Thursday, March 9, 2017

As one life ends...

I keep going back in my mind to the day we took our son to the children's hospital. To the day we got his cancer diagnosis, to the day he started chemo, the day he started radiation, the day the oncologist said chemotherapy was no longer an option. All of these days and events play over and over in my head like a horror movie or a bad dream. These days have been playing over and over in my mind for months on end. And one day, one horrific day, plays the most.

Friday, November 4, 2016. Our son, named Cameron by the way (I realized I have never shared his name before), woke up screaming at 3 am. He had been having a really tough few weeks, spending 18 days in the ICU with a fungal pneumonia and being hooked up to oxygen and a c-pap machine. Most nights he woke up crying because he hated the mask. This was the same in the early hours of November 4th. Cam woke up, crying and screaming about his mask. Nurses came in to help us figure out how to help him feel better. Because he was on constant oxygen, he was also hooked up to a machine that read his heart rate and blood oxygen levels. This machine kept beeping. His heart rate kept rising and his oxygen levels kept lowering. The nurses kept raising the oxygen levels, giving medications to help his heart rate and to help his pain control. No one slept that night and Cam was scared. By 9 am, after six straight hours of trying to get the situation under control, the doctors and nurses came in to talk to me. They told me what I already feared. That they were out of options to try to save him and my son was dying.
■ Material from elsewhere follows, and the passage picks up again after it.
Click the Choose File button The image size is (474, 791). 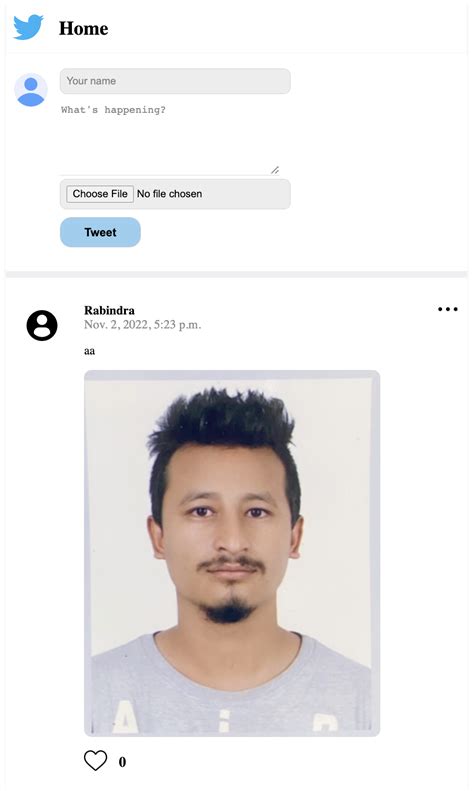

Those words hit like a tun of bricks. My son, my beautiful sweet Cameron, was running out of time. In this moment, his whole life flashed before me. I saw his first smile, saw him say "mama" and "dada" for the first  time, saw him walk and play. I saw him showing his father every autobot ever made and teach him how each one worked. I saw him loving his family and friends. I saw him being incredibly strong for each poke, each test, each chemo treatment and each radiation. I saw him, so wise beyond his years, laying next to me in the bed. I asked him if he was scared and he nodded. My heart broke. I tried so hard to find a way to take his fear away from him. The only thing I could come up with, while holding back my own fear and tears, was to pick him up and hold him. I asked him if I could and he nodded. I carefully picked up my sweet 4 year old and held him. I held him and rocked him and talked to him. I told him how much Mommy and Daddy loved him. How proud and honored we were to be his parents. How incredibly brave and strong he was throughout his five month battle with cancer. How much we would miss him but promised that we would someday be ok. I told him it was ok to let go. That he'd done everything he was put on this beautiful earth to do. I held him, and rocked him and loved him with everything I had. I kissed his beautiful bald head, held on to his hand and tried to sing him our song as he slowly closed his eyes. At 11:30 am, on November 4th, our son took his last breath in my arms.
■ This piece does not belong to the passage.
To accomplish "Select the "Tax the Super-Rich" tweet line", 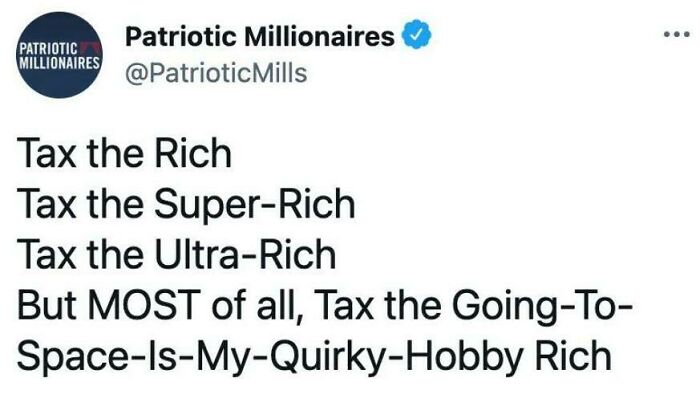I will tap(186, 204).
The days that followed are a bit of a blur. Our families had flown or driven into town to support us. We held a visitation and funeral. We had our baby cremated. We waited so impatiently to be able to bring him home. Being a military family, we couldn't bear the idea of burying him and leaving him behind when the next posting message arrived. So we brought him home. It felt right to keep him home with us. Somehow it took a small amount of the pain away. My husband and I (with the help of my mom and stepdad) cleaned up all of Cam's toys and home school things. We carefully packed everything in boxes to be stored. Packing up the things that brought him so much joy and gave him such an imaginative outlet felt impossible. How do you take all of these physical reminders of your child and pack them away? But we didn't know what else to do.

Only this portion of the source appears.